Microsoft Corp. itself was exposed to the virus-like attack that crippled global Internet activity last weekend because it failed to install crucial fixes to its own software on many Microsoft computer servers.
Although Microsoft contends its failure to keep up with its own updates did not cause major problems, security experts said it points to a larger issue: Microsoft’s process for keeping customers’ software secure is hugely flawed.
The virus-like attack, called “slammer” or “sapphire,” exploited a known flaw in Microsoft’s “SQL Server 2000” database software, used by businesses, government agencies, universities and others around the world. Microsoft had issued a patch for the flaw in July, but many—including some units within Microsoft—had failed to install it.
Update on the “did not cause major problems” claim:
“All apps and services are potentially affected and performance is sporadic at best,” Mike Carlson, director of data center operations for Microsoft’s Information Technology Group, stated in an e-mail sent at 8:04 a.m. PST Saturday to other members of Microsoft’s operations groups. “The network is essentially flooded with traffic, making it difficult to gather details concerning the impact.”

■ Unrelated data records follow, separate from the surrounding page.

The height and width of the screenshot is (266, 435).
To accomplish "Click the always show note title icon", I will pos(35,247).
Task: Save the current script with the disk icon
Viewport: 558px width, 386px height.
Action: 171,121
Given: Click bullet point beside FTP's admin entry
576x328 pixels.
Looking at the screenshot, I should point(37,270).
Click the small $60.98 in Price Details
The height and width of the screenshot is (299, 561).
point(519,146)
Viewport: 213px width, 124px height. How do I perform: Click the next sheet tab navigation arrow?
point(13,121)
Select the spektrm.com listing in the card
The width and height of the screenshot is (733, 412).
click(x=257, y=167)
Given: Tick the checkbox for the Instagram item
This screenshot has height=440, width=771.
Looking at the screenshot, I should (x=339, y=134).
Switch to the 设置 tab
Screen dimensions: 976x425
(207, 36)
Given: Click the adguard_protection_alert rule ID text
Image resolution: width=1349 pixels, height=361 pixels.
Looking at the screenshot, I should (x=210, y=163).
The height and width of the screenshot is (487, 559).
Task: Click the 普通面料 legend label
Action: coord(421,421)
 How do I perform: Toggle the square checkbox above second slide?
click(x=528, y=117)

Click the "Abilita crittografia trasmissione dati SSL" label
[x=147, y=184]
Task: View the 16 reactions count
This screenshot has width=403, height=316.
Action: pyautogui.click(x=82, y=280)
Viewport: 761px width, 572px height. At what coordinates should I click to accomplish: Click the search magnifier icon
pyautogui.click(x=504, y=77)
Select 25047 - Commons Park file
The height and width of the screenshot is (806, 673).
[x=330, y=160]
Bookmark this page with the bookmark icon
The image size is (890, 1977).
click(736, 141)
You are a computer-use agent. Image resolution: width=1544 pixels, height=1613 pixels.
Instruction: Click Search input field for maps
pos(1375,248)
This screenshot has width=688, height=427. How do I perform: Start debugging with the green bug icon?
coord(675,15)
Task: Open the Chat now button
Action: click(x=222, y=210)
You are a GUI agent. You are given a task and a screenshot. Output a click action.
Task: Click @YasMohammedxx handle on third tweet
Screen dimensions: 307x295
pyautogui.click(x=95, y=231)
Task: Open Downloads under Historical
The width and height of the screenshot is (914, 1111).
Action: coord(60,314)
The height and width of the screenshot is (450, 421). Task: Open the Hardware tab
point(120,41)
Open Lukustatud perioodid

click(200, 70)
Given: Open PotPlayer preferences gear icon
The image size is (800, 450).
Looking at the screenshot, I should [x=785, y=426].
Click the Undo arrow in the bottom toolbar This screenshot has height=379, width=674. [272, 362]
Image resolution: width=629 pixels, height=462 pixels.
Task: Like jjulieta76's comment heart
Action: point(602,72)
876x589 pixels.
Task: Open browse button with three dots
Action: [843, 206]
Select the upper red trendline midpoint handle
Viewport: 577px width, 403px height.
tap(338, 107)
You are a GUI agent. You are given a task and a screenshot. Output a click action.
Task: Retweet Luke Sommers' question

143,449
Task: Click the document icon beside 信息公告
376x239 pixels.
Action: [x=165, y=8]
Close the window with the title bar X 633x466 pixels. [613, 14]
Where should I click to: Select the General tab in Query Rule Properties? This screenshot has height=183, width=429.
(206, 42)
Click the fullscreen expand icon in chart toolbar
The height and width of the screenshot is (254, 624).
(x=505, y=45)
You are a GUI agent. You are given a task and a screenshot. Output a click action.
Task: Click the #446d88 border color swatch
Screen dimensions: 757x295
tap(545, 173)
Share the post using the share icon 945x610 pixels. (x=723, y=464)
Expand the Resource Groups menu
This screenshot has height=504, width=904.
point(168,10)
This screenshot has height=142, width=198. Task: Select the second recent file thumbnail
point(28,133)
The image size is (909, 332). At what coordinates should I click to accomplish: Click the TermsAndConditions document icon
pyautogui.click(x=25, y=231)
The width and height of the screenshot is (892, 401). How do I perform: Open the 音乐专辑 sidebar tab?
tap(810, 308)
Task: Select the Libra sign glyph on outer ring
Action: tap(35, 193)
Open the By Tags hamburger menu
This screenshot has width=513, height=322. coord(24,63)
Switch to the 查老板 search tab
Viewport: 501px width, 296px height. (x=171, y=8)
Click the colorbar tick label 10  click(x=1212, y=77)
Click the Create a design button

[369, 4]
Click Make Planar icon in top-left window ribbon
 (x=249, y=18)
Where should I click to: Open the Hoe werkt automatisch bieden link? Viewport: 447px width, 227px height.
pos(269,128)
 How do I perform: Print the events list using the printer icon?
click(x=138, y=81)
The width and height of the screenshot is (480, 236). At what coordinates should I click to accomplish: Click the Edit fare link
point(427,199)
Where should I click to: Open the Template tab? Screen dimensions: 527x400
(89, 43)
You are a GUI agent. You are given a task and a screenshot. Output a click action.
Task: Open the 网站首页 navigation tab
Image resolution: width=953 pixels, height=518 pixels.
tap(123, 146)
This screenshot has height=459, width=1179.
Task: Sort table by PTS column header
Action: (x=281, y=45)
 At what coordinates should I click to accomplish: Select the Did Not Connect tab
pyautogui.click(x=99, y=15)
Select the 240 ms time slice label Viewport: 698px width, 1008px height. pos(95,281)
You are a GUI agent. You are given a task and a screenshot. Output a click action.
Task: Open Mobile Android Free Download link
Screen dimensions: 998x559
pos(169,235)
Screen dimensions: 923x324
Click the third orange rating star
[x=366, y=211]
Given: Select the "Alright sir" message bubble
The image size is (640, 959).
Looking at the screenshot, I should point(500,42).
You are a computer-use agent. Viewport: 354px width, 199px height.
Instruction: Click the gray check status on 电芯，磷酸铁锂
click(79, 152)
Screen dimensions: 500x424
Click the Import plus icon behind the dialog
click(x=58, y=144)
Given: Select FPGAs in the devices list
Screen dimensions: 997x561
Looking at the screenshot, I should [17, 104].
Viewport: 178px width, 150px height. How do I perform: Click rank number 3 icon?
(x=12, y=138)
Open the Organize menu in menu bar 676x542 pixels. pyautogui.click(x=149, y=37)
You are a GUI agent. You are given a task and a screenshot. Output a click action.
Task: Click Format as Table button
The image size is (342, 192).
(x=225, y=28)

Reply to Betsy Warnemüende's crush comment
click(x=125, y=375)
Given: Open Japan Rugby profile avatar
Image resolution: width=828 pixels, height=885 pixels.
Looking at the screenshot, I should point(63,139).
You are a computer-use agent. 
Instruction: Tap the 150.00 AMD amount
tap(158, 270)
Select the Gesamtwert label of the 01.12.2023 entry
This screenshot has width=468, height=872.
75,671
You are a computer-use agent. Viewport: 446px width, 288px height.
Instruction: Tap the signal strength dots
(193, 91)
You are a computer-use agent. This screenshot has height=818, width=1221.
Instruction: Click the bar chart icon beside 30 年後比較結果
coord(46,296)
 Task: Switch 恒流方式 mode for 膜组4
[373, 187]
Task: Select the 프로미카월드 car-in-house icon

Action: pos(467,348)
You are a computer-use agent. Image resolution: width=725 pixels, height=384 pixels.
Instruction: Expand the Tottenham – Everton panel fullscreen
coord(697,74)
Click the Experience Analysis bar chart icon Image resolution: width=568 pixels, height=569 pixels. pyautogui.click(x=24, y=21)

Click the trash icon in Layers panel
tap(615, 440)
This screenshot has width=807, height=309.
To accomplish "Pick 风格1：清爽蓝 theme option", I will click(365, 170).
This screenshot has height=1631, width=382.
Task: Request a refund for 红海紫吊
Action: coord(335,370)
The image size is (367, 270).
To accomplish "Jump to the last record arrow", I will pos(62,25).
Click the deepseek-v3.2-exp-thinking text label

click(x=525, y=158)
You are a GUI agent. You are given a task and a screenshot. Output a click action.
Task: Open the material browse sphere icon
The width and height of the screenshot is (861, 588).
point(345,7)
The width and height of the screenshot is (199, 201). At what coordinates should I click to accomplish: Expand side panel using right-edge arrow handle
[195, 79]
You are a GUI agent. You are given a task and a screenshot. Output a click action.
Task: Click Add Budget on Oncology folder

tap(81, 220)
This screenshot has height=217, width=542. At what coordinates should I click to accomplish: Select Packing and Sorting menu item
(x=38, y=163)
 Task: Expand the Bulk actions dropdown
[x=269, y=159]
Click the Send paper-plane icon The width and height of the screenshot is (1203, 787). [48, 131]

In the case of SQL Slammer, it seemed that Microsoft had done it right. The company had informed customers six months earlier about a flaw and included patches in both a roll-up patch—a software update that includes all the latest patches—and in the company’s latest service pack for Microsoft SQL Server 2000. But even within Microsoft, something went wrong.
“At approximately, 10:00 p.m. (PST, Friday), traffic on the corporate network jumped dramatically, eventually bringing all services to a crawl,” stated Carlson’s memo. “The root cause appears at this time to be a virus attacking SQL.”
On Saturday, the Microsoft’s Windows XP Activation service was down, not because the servers were vulnerable, but because the company’s internal network was inundated with junk data, Rick Devenuti, the chief information officer for the software giant, said in an interview Monday.